Directive.
Reproduce verbatim the stretch of the listing below from the line containing "per adult label" through the end of the listing.

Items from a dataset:
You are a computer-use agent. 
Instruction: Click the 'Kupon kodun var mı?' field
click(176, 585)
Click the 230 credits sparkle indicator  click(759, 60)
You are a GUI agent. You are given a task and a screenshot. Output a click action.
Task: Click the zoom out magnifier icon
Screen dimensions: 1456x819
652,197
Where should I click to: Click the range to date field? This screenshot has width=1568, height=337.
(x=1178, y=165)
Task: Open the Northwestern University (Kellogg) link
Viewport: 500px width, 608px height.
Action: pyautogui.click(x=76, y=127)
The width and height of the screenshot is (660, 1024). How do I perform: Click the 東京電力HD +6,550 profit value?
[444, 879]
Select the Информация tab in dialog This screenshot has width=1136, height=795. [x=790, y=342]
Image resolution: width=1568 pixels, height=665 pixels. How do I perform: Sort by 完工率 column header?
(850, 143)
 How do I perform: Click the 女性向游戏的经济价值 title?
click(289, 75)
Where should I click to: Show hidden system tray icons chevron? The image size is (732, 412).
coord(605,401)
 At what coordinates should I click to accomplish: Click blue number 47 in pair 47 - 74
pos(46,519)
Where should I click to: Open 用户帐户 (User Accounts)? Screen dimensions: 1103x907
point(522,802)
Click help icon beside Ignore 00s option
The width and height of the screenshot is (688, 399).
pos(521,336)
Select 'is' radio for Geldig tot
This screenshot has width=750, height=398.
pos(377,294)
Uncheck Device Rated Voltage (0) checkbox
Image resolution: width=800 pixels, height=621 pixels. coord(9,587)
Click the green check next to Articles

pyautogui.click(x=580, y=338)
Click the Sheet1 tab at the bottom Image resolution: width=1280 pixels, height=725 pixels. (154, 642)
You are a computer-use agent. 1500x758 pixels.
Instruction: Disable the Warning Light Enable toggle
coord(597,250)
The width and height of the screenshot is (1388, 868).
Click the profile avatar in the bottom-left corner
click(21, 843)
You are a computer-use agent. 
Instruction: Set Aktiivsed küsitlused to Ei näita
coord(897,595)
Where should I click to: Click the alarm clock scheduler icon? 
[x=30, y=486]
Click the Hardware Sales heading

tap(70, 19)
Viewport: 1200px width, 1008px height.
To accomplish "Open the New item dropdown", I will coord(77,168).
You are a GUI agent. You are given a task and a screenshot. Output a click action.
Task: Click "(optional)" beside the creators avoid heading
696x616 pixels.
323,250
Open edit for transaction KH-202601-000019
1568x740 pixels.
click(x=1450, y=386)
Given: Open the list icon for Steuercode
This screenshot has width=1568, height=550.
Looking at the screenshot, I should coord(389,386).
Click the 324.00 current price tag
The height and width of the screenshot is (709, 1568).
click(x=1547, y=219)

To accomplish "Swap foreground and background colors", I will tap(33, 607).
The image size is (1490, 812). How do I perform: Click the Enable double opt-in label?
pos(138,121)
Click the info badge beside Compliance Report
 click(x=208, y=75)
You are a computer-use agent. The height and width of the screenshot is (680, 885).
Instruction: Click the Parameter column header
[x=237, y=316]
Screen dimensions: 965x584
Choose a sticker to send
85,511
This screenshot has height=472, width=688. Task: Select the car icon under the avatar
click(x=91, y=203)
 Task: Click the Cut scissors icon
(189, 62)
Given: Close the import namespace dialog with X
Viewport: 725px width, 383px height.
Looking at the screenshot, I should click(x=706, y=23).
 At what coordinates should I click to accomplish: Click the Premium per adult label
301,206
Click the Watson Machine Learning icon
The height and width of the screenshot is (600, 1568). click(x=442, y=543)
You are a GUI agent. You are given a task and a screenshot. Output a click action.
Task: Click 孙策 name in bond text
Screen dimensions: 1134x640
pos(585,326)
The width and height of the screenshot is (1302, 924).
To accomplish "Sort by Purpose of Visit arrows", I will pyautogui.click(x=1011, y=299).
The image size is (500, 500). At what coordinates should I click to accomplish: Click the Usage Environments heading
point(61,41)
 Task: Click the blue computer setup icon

Exercise answer.
 At what coordinates should I click to accomplish: Click the Premium per adult label
301,206
Click the Watson Machine Learning icon
The height and width of the screenshot is (600, 1568). click(x=442, y=543)
You are a GUI agent. You are given a task and a screenshot. Output a click action.
Task: Click 孙策 name in bond text
Screen dimensions: 1134x640
pos(585,326)
The width and height of the screenshot is (1302, 924).
To accomplish "Sort by Purpose of Visit arrows", I will pyautogui.click(x=1011, y=299).
The image size is (500, 500). At what coordinates should I click to accomplish: Click the Usage Environments heading
point(61,41)
 Task: Click the blue computer setup icon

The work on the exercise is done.